Gli uomini non sono in grado di ricordare tutto, ma neanche di dimenticare tutto. Memoria e oblio vanno insieme, l’una non può fare a meno dell’altro. Il tempo, lentamente e inesorabilmente, lavora per fondare certe memorie, per esaurirne il potenziale o, addirittura, per eliminarle. Ricordare e dimenticare è frutto dell’incessante lavoro d’invenzione e reinvenzione della memoria, risultato di continui scontri e patteggiamenti, tanto a livello individuale che collettivo, tra ciò che bisogna ricordare e ciò che bisogna dimenticare.
Le mentalità si modificano: a volte possono sembrare salde e incontaminate, altre mutano bruscamente per rispondere a nuove sensibilità. In alcuni periodi credenze e valori prima dominanti cessano di esserlo, in altri si avvicendano tra sentimenti opposti, in altri ancora si sovrappongono o s’incastrano tra loro.
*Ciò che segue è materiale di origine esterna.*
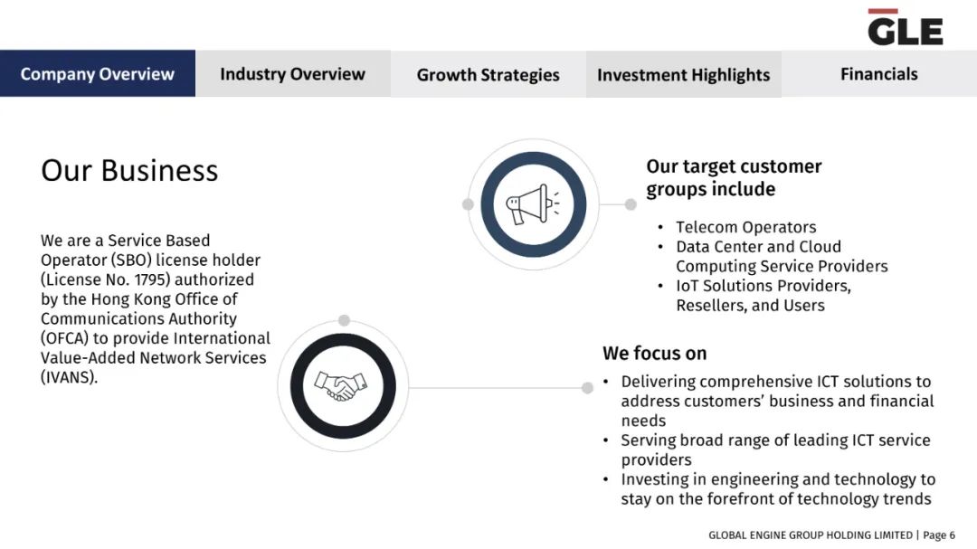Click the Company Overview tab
click(97, 73)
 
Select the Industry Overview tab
click(293, 73)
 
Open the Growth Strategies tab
click(488, 74)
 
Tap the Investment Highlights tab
click(684, 74)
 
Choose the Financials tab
click(879, 73)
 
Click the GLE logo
click(906, 28)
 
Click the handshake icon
click(341, 386)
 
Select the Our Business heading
click(129, 170)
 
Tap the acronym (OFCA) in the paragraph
click(65, 337)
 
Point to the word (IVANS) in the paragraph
click(69, 377)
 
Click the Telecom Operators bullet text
click(745, 227)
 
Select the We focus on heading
click(654, 354)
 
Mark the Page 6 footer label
click(939, 535)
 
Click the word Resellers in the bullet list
click(712, 306)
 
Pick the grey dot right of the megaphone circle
click(631, 204)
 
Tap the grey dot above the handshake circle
click(344, 320)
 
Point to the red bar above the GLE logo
click(883, 11)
La memoria subisce una continua metamorfosi e una reinvenzione. Gli individui e i gruppi sociali selezionano, reinterpretano e rifondano il passato alla luce di quello che sono diventati, ricordando il passato lo ricreano e gli attribuiscono un senso in relazione alla loro idea del presente. Le credenze si tramandano di generazione in generazione, ma nel processo interpretativo della tradizione subiscono una variazione; le narrazioni sono mutuate da storie che vengono rielaborate e adeguate a nuove realtà, a cui gli individui apportano il proprio personale contributo.